SARISE ou « système autonome de retransmission d’images pour la sécurisation d’événements » est un outil devenu incontournable dans la gestion démocratique des foules et de grands événements par les compagnies républicaines de sécurité (CRS), comme lors des sommets du G8, du G20, de la braderie de Lille ou encore dans les fan-zones de l’Euro 2016. Selon la nature et l’importance de l’événement, des techniciens CRS spécialement formés placent de 5 à 16 caméras à des endroits stratégiques.

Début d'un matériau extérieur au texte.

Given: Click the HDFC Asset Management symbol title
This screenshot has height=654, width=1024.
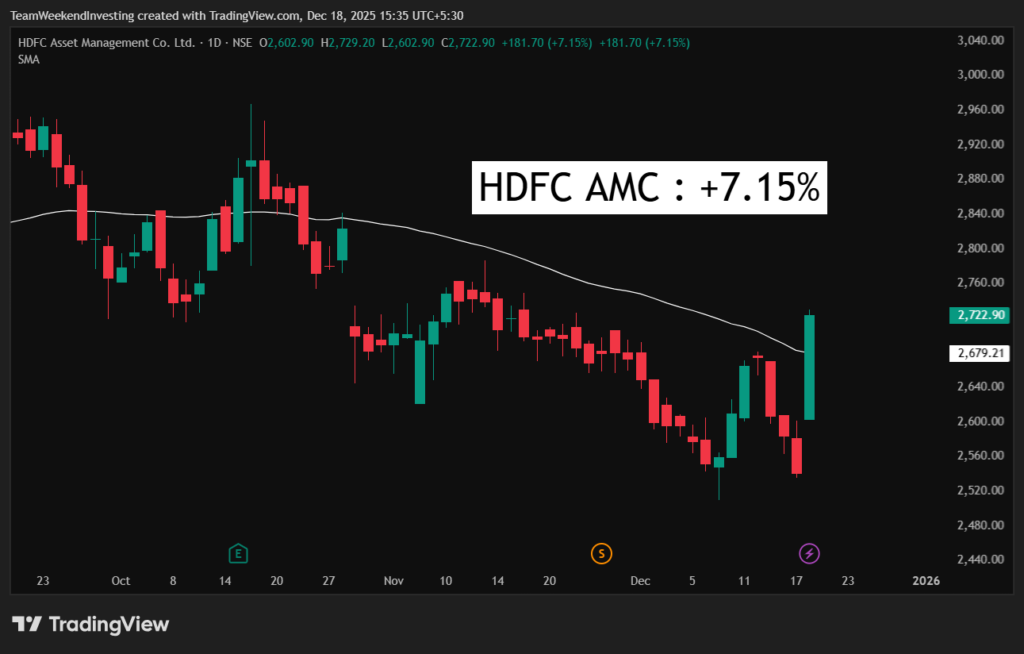Looking at the screenshot, I should click(100, 43).
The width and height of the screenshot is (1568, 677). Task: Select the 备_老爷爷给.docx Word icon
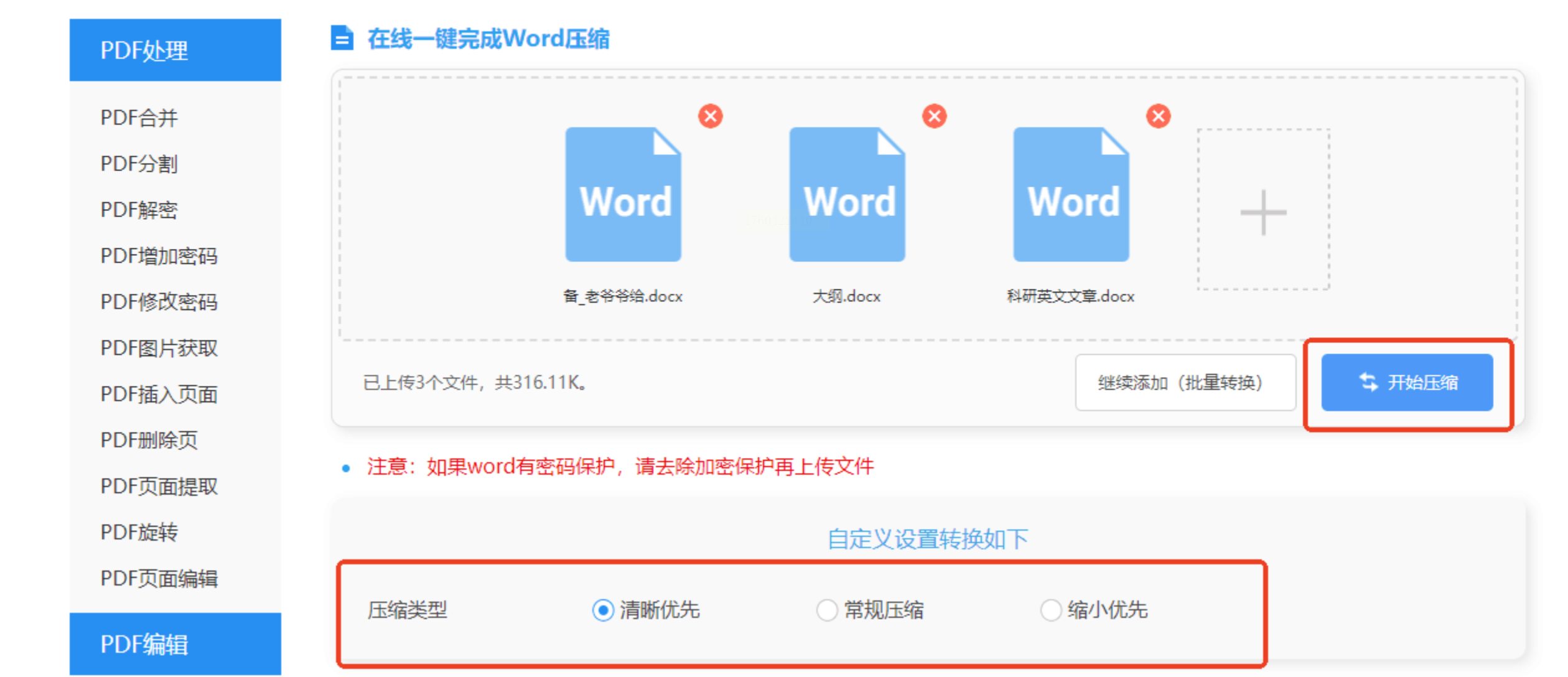(623, 195)
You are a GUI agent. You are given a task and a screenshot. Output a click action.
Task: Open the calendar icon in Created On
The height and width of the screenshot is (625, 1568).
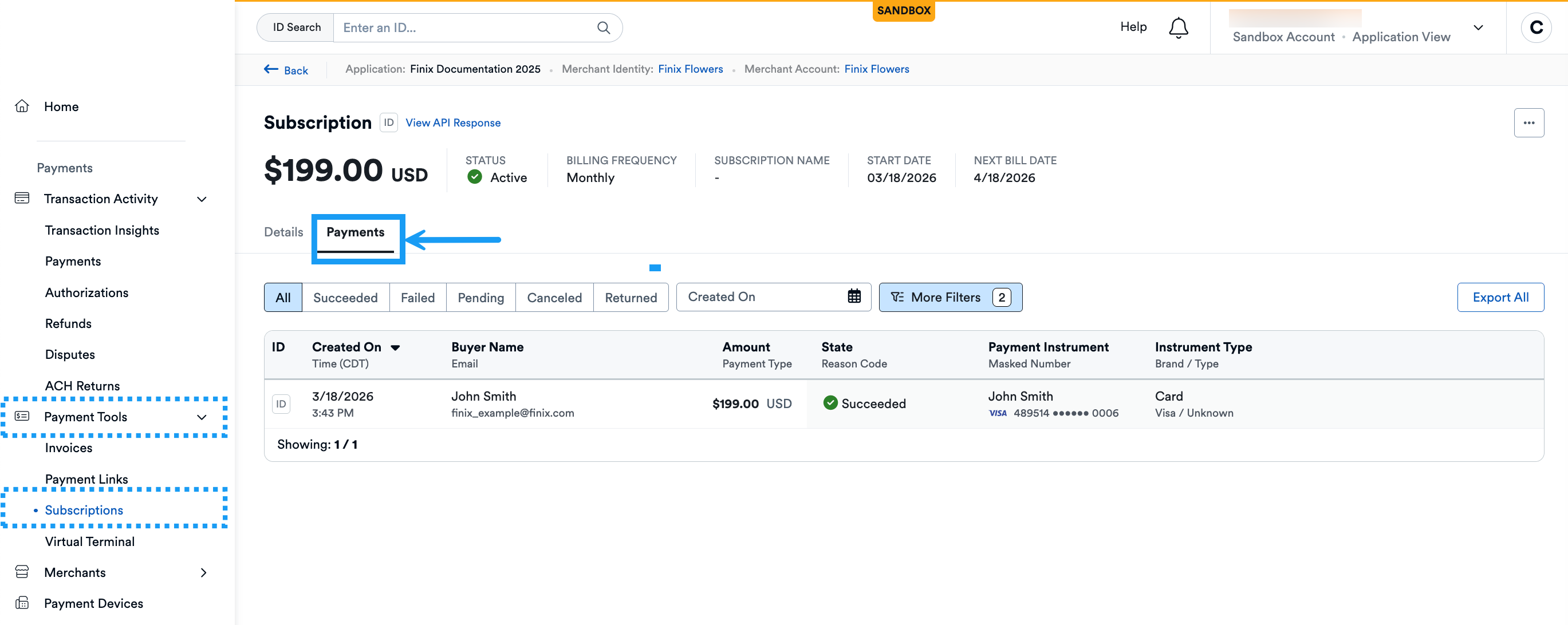point(853,296)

« Nous installons ce système projetable dans des délais très restreints, commente Max Adanalian, commandant divisionnaire et chef du bureau des méthodes et techniques d’appui opérationnel à la DCCRS. Nous plaçons les caméras sur des lampadaires, des toits d’immeubles, des terrasses d’appartements..., nous créons grâce à des antennes relais un réseau radio complet permettant de centraliser l’ensemble des images sur un point de recueil, avec la possibilité de les transmettre vers la salle de commandement de la sécurité publique, à la préfecture ou à la CIC Beauvau. » Ces caméras de haute-définition de type dôme permettent une vision à 360° en temps réel et apportent un avantage certain à l’aide à la décision, permettant ainsi de manœuvrer les hommes en cas de nécessité, de mieux organiser et sécuriser le service et d’offrir un regard sur l’ensemble du tracé d’une manifestation ou sur les points névralgiques. « Cette technologie fait dorénavant partie du quotidien des CRS. L’apport est indéniable, surtout en terme de sécurité. »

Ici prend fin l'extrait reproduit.